RandomForest factor with too many levels I have a model with about 200,000 training observations, where I am regressing, with 4 factors and 2 continuous variables.  One of my features has 927 levels, which is causing the R implementation of randomForest to fail (it has a limit of 32 levels for any feature).  Unfortunately, I don't see a simple way to avoid using this factor, or to decompose it into a series of continuous variables.  Since my predictors are a mix of categorical and continuous, I thought of trees.  Can anyone suggest a different implementation (package or language), ML approach, or a better way to pre-process or massage my inputs?  
 A: I'm not an R user, but some general comments about random forest
Discrete features can be treated two ways depending on their property


*

*if they have a clear ordering, eg year, (bad/med/good) result, then you can just treat them as continuous.  

*if they can't, eg gender,company name, then they should be dummy'd.
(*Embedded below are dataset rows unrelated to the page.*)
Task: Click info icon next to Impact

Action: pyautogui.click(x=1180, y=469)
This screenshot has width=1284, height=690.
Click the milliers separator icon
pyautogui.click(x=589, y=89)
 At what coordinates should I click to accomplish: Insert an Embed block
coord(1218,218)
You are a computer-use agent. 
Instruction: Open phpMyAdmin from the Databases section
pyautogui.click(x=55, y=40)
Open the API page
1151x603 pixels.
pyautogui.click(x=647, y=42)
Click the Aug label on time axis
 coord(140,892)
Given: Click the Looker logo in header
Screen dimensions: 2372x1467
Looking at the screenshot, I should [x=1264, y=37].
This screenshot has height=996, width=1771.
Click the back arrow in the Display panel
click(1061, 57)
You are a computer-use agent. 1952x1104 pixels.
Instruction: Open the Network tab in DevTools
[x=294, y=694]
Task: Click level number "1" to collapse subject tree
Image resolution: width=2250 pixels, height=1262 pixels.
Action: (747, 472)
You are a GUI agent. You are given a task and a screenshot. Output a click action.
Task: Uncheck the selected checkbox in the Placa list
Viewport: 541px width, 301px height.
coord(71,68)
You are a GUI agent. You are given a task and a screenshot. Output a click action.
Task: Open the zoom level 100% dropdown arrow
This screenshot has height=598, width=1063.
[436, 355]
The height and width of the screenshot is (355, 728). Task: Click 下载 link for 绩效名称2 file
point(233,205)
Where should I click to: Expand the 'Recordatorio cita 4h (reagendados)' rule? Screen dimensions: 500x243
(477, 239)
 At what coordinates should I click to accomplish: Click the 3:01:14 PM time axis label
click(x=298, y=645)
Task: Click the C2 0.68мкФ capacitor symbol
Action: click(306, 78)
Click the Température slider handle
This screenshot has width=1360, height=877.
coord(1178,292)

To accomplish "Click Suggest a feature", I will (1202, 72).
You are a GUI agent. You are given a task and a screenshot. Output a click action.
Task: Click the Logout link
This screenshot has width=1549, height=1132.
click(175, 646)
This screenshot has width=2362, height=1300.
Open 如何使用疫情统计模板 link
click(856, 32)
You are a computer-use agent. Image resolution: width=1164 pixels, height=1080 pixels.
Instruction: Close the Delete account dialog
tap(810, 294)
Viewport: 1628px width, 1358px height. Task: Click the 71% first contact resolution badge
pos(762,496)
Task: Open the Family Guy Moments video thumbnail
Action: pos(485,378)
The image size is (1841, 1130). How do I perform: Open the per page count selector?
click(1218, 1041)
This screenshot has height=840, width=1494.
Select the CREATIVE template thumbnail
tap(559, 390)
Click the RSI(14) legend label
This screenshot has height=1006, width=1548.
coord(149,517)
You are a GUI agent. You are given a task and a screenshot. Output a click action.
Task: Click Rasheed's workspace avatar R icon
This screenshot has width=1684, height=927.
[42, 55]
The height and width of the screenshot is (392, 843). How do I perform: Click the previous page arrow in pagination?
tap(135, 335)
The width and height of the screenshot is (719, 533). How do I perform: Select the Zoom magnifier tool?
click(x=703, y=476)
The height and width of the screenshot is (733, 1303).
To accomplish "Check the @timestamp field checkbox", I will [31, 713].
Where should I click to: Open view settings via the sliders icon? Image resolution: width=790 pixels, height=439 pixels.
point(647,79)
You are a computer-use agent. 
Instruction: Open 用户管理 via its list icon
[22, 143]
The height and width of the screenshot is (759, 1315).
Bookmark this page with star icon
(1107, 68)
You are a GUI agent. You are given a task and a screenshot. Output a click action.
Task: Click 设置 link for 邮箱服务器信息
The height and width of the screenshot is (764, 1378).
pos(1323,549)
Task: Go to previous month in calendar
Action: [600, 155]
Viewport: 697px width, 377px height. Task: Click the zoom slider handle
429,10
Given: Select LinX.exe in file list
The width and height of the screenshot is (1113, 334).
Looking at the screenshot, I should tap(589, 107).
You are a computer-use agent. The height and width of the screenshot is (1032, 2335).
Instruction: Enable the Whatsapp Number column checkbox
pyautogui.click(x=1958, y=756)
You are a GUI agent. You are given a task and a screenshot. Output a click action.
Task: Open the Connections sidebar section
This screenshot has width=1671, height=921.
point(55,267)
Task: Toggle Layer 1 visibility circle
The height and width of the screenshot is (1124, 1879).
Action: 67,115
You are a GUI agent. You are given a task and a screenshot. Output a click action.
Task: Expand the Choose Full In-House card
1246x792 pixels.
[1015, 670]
A: You might try representing that one column differently. You could represent the same data as a sparse dataframe with dummy variables. 
Minimum viable code; 
example <- as.data.frame(c("A", "A", "B", "F", "C", "G", "C", "D", "E", "F"))
names(example) <- "strcol"

for(level in unique(example$strcol)){
      example[paste("dummy", level, sep = "_")] <- ifelse(example$strcol == level,     1, 0)
}

A: Have you tried cforest in party package? I know it can handle more than 30-40 levels but I am not sure about 900 levels.
http://www.inside-r.org/packages/cran/party/docs/cforest
A: You can use sklearn (python) and use OneHotEncoding. 
OneHotEncoder basically creates one column per each level for a categorical variable (927 in your case). There created columns can take only 0 or 1 as values. This method by definition puts no limit on the number of levels. However, it does not capture the interaction between levels the same way as R does. The reason cforest doesn't allow you to have more than 30 levels is the huge number of permutations (~2^30).
Sklearn aside, I suggest finding a way to reduce your number of levels.